(Collected data entries)

□ □ □ □

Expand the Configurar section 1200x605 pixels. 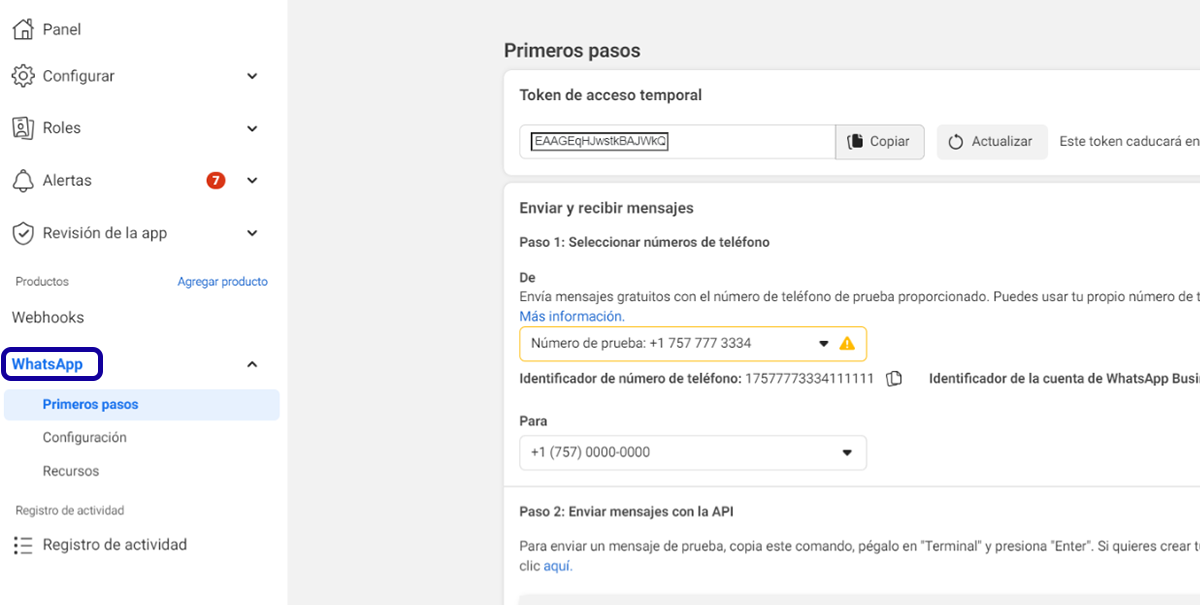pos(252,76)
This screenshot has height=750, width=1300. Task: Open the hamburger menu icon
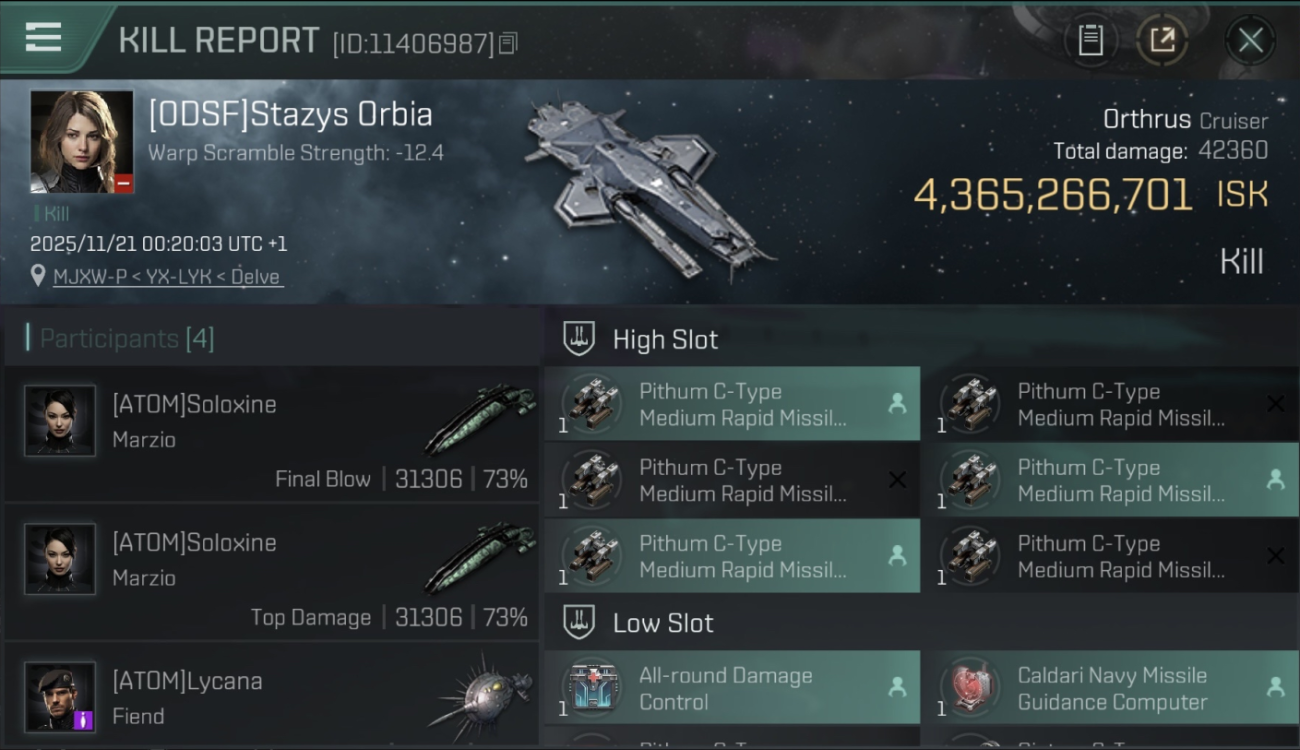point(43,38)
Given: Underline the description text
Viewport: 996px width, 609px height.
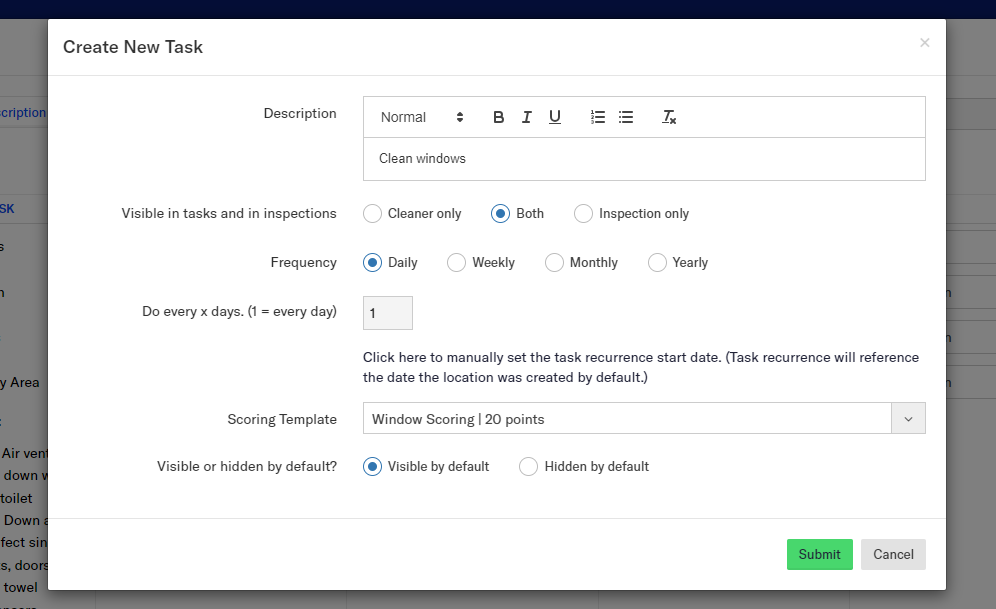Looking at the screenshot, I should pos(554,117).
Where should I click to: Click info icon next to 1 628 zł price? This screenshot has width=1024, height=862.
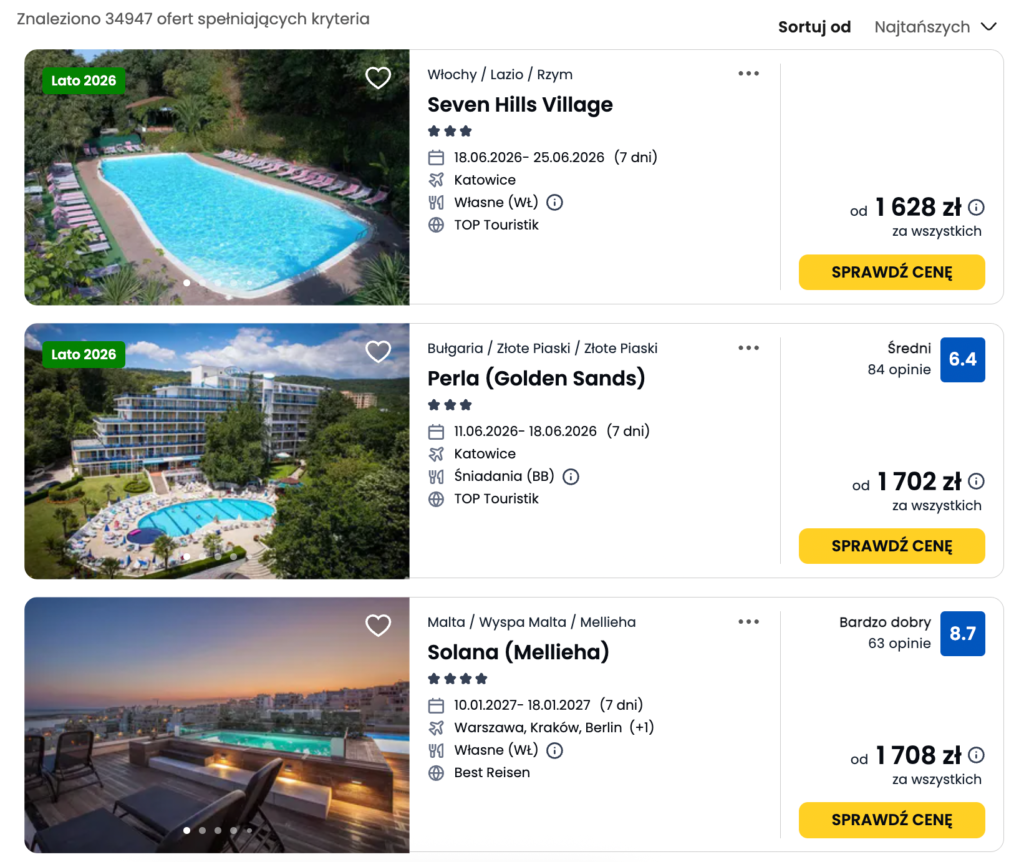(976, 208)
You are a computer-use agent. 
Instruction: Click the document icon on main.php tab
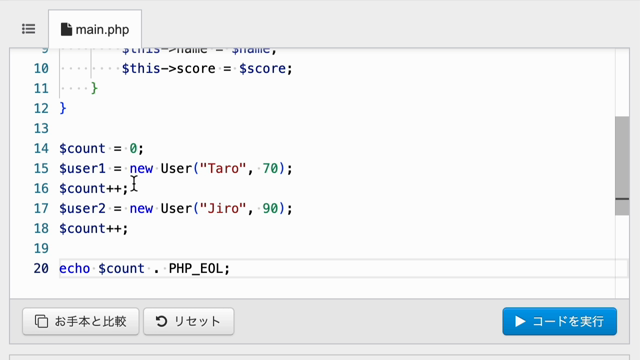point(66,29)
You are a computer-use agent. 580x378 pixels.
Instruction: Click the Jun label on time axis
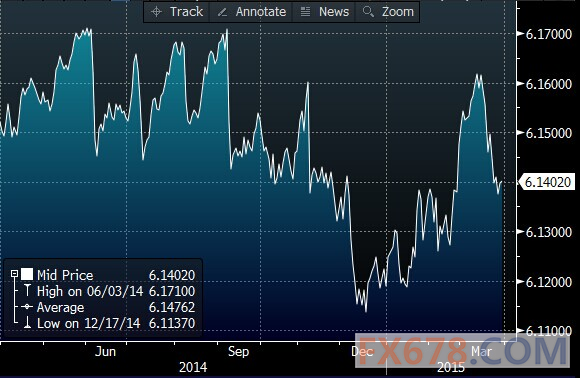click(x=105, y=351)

□ □ □ □

Work request
Every line that contains the string "agent" should be returned from the data.

Response area
You are a computer-use agent. 
You are a computer-use agent. 580x378 pixels.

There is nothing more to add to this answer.